- Extract to read
.....

Studio album by Hermano
- Released: October 22, 2007 (Europe)
- Genre: Stoner rock
- Length: 43:42
- Label: Suburban Records (Europe) Regain Records (North America)

Hermano chronology
| Dare I Say... (2004) | ...Into the Exam Room (2007) |  |

= Into the Exam Room =

...Into the Exam Room is the third studio album from U.S. stoner rock group Hermano. The LP was released in Europe on October 22, 2007, and early 2008 in North America.

Professional ratings
Review scores
| Source | Rating |
| About.com |  |

==Track listing==

| No. | Title | Writer(s) | Length |
|---|---|---|---|
| 1. | "Kentucky" | John Garcia, David Angstrom | 3:23 |
| 2. | "Exam Room" | Garcia, Angstrom | 3:09 |
| 3. | "Dark Horse II" | Garcia, Dandy Brown | 4:49 |
| 4. | "Left Side Bleeding" | Garcia, Mike Callahan | 2:53 |
| 5. | "Out of Key, But in the Mood" | Garcia | 4:30 |
| 6. | "Hard Working Wall" | Garcia | 3:57 |
| 7. | "Bona-Fide" | Garcia, Brown | 3:55 |
| 8. | "Don't Call Your Mama" | Garcia, Brown | 4:19 |
| 9. | "Adoption Boy" | Garcia, Brown | 2:43 |
| 10. | "At the Bar" | Brown | 4:43 |
| 11. | "Our Desert Home" | Callahan | 3:25 |
| 12. | "Letters from Madrid" |  | 1:56 |

==Personnel==

Band
- John Garcia – vocals
- David Angstrom – guitar
- Mike Callahan – guitar
- Dandy Brown – bass
- Chris Leathers – drums

Additional personnel
- Steve Feldman – additional vocals on all tracks except "Hard Working Wall" and "At the Bar"

.....

- Information supplied
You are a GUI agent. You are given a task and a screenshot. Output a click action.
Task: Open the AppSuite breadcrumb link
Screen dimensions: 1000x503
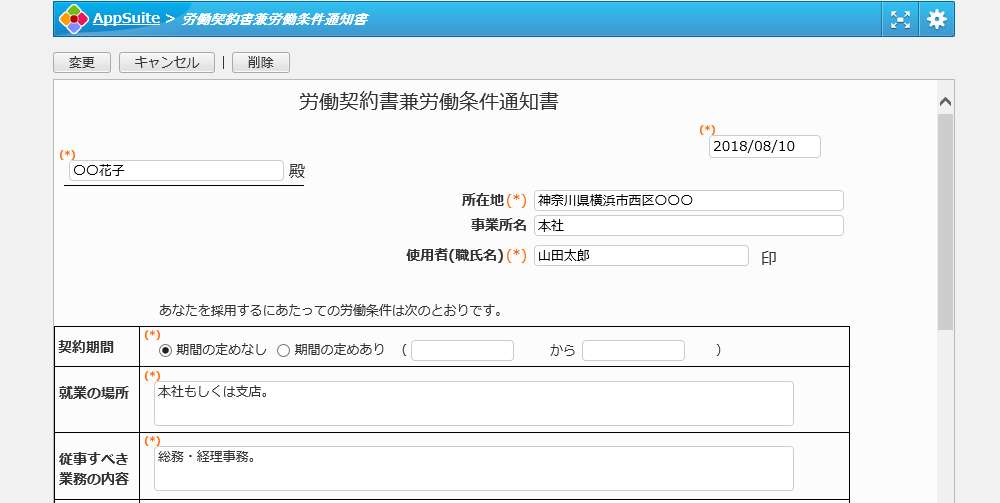tap(126, 19)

.....

- Direction 1
Reproduce the album page, everything from "- Genre: Stoner" down to "in North America.", and switch "Regain Records" to "an independent label".
- Direction 2
According to the album page, who wrote "Our Desert Home"?
The material is separate from the album page and unrelated to it.

- Correct response 1
- Genre: Stoner rock
- Length: 43:42
- Label: Suburban Records (Europe) an independent label (North America)

Hermano chronology
| Dare I Say... (2004) | ...Into the Exam Room (2007) |  |

= Into the Exam Room =

...Into the Exam Room is the third studio album from U.S. stoner rock group Hermano. The LP was released in Europe on October 22, 2007, and early 2008 in North America.

- Correct response 2
Mike Callahan